*** Opening of DOCUMENT SEGMENT ***

Officials with the Atomic Safety and Licensing Board are holding hearings in Rapid City over a proposed uranium mining site in the southern Black Hills.
The board is taking oral testimony, if necessary, through Friday.
Atomic Safety and Licensing Board panel is comprised of three judges. Those judges are trying to determine whether Nuclear Regulatory Commission officials adequately assessed potential impacts to Native American cultural, religious and historical resources at the Dewey-Burdock In Situ Uranium recovery facility.
It’s one of two separate hearings the Powertech project will undergo in the coming months. The US Environmental Protection Agency is requesting public comment on the project. One is associated with a proposed aquifer exemption. The second is for a permit for deep injection wells that Powertech will use to dispose of waste fluids—after treatment.
Mark Hollenbeck is manager for the Dewey Burdock project site.

*** Close of DOCUMENT SEGMENT ***

§ REQUIREMENT 1
Translate this sentence from the uranium mining hearing report into Spanish: "The board is taking oral testimony, if necessary, through Friday."
§ REQUIREMENT 2
According to the uranium mining hearing report, how many judges make up the Atomic Safety and Licensing Board panel?

*** Opening of SUPPLIED INFORMATION ***

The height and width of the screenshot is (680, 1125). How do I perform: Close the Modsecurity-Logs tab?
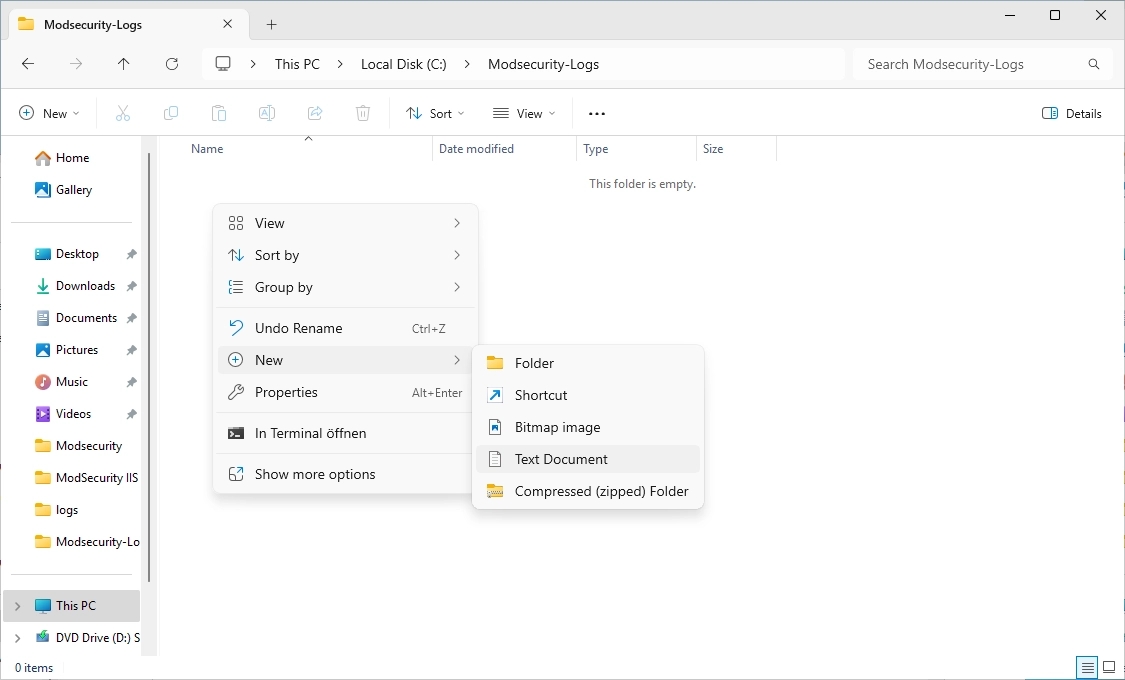click(228, 24)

*** Close of SUPPLIED INFORMATION ***

§ RESPONSE AREA 1
La junta está recibiendo testimonios orales, si es necesario, hasta el viernes.

§ RESPONSE AREA 2
Three judges.